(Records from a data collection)
········

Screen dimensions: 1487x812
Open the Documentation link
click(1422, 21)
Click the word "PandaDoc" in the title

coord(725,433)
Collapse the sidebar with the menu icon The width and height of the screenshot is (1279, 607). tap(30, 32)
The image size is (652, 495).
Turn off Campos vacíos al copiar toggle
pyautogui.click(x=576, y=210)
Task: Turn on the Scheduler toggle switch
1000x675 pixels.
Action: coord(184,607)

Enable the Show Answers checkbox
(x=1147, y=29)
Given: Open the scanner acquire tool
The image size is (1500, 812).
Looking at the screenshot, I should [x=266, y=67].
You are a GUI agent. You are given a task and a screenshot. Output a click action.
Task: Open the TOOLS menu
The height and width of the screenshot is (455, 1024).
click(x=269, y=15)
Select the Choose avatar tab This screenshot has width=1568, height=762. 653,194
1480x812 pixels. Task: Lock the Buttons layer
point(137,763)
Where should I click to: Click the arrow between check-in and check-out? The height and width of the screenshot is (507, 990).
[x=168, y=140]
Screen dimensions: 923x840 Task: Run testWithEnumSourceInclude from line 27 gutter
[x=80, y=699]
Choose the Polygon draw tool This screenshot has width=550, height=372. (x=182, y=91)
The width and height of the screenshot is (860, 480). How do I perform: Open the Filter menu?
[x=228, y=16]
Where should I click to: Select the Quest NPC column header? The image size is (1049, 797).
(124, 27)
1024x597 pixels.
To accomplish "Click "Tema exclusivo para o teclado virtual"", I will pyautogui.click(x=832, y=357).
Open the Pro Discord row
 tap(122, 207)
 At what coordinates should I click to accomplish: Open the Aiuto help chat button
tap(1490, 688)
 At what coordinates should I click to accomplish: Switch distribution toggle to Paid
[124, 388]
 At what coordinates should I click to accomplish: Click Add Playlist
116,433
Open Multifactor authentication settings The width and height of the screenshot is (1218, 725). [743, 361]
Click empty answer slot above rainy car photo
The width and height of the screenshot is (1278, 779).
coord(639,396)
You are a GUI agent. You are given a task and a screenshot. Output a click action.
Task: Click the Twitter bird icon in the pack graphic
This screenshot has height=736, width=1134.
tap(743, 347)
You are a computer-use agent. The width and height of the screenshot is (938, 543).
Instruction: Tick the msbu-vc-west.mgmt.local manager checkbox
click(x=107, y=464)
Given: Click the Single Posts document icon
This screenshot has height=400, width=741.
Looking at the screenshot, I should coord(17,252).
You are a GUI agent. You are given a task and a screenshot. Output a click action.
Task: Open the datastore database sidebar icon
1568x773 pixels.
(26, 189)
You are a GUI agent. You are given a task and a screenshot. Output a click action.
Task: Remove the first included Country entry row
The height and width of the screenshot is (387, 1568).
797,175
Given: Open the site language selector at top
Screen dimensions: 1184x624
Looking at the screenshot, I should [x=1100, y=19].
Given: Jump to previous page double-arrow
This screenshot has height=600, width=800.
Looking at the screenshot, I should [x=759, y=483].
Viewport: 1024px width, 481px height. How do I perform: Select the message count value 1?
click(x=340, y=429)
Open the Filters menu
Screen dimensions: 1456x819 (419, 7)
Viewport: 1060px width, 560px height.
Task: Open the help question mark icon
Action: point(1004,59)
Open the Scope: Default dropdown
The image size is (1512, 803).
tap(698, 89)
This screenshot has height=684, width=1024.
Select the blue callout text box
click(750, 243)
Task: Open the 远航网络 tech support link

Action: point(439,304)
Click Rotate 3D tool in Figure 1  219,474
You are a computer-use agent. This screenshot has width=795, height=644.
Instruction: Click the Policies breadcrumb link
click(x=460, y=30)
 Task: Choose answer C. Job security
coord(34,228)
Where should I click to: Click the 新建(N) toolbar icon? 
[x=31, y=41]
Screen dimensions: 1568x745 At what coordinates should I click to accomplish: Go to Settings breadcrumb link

········

* [WRITTEN INSTRUCTION]
Duplicate the data from the line containing "Enable the Show Answers checkbox" through the line containing "Choose the Polygon", including both of those lines.

* [RESPONSE TO THIS EXERCISE]
Enable the Show Answers checkbox
(x=1147, y=29)
Given: Open the scanner acquire tool
The image size is (1500, 812).
Looking at the screenshot, I should [x=266, y=67].
You are a GUI agent. You are given a task and a screenshot. Output a click action.
Task: Open the TOOLS menu
The height and width of the screenshot is (455, 1024).
click(x=269, y=15)
Select the Choose avatar tab This screenshot has width=1568, height=762. 653,194
1480x812 pixels. Task: Lock the Buttons layer
point(137,763)
Where should I click to: Click the arrow between check-in and check-out? The height and width of the screenshot is (507, 990).
[x=168, y=140]
Screen dimensions: 923x840 Task: Run testWithEnumSourceInclude from line 27 gutter
[x=80, y=699]
Choose the Polygon draw tool This screenshot has width=550, height=372. (x=182, y=91)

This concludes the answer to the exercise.